Be of Good Cheer – September 2K13 WTLB

By Sister Araujo

This past May, my family and I received some devastating news regarding the health of one of my sons. While my flesh rebelled against the medical report, my spirit man held on to the fact that all of my boys were healed. For several years, I had lived and operated in that belief. 

be-of-good-cheerWithin a week, my husband and I whisked my son to Minnesota for a second opinion. I spent more time on my knees that week than I had in my life. These doctors were the best of the best: the best bone marrow transplant doctor and the best neurologist – they were the best in the world concerning my son’s rare condition. Even then, I had hope. But it wasn’t in God. It was in the doctors and what they could do for my son.

When the doctors went over my son’s MRI with me, I felt as if I had stepped into a vacuum and the very breath was snatched from my body. I couldn’t breathe. No matter how hard I tried to grasp my next breath, I couldn’t. My husband had to support me, for my body felt like jelly and wouldn’t hold my weight. Someone had tied a millstone to my neck and it dropped into the very depths of my soul. Immediately, images of my father lying in a hospital bed in my mother’s sitting room filled my brain. I couldn’t see God. I saw my dad, sick and dying from this disease. I saw the doctors with their stoic faces, deprived of compassion, unable to save my son. And I saw my son, oblivious to all that was going on around him, being a happy kid.

Even as we return to Virginia, I knew myself. I knew that I needed to hold on to God as tightly as I possibly could. But I drew away from Him and family and friends. Nobody knew what I was going through. Nobody could relate. The devil is a liar and he wanted to separate me from the One who could heal my baby, the One who was able to deliver me out of the pit of depression I was quickly sinking back into. And that man was Jesus.

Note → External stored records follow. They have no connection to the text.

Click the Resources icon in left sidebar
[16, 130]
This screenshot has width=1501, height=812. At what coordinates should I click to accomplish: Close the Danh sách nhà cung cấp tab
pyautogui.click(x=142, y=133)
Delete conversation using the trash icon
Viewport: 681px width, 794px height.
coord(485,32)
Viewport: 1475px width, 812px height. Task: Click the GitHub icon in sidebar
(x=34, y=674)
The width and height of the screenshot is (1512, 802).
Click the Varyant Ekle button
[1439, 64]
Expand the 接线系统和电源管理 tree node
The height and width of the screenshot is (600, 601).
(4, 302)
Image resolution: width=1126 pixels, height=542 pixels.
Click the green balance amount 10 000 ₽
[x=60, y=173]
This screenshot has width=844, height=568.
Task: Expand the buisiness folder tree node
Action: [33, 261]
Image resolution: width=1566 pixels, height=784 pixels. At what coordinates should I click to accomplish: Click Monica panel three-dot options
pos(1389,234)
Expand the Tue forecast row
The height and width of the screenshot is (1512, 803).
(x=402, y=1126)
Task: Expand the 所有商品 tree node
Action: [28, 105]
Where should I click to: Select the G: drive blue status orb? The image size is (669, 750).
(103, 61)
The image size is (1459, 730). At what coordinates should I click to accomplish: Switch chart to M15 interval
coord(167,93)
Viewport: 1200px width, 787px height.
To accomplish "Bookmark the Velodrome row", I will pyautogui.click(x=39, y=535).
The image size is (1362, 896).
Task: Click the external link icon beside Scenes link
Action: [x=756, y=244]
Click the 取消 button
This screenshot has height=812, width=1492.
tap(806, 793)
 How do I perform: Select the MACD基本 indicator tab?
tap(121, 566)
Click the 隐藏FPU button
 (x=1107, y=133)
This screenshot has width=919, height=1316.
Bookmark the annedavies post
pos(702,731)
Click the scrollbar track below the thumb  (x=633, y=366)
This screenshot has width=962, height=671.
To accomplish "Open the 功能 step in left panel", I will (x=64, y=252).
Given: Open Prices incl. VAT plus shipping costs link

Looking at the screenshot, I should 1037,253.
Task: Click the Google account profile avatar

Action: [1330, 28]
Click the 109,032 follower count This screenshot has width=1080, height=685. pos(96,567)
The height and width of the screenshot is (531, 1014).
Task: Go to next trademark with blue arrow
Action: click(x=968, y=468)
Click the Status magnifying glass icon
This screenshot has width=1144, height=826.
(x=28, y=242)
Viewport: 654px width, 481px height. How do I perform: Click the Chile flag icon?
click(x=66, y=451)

I began to cry out to Him, not caring how I looked or how I sounded. My soul needed Him and Him alone. I made myself read His word and I made myself pray. Slowly, the grief and pain began to ebb away and He replaced it with His joy and peace. I don’t know the future and I don’t know how God plans to move in this situation. I do know that His plans for me and my family are for good and not evil. And like the three Hebrew boys facing a fiery furnace, I know that my God is able to heal my children.

During one of the medical appointments in Minnesota, my son had to get a spinal tap and had to be sedated for the procedure. The nurse explained that once it was over, my son would come out of the sedation a little disoriented. When they brought him back to the recovery room, my heart warmed at the sight of him. He looked so peaceful. All of a sudden, he jumped up in the bed and yelled, "Thank you Jesus! Hallelujah. God is good." He then took two fingers, placed them behind his left ear and gave a loud praise moan. If that wasn’t confirmation that God is going to take care of my son, I don’t know what is!

In this life we are going to have trials and tribulations, but be of good cheer for Jesus has overcome them all.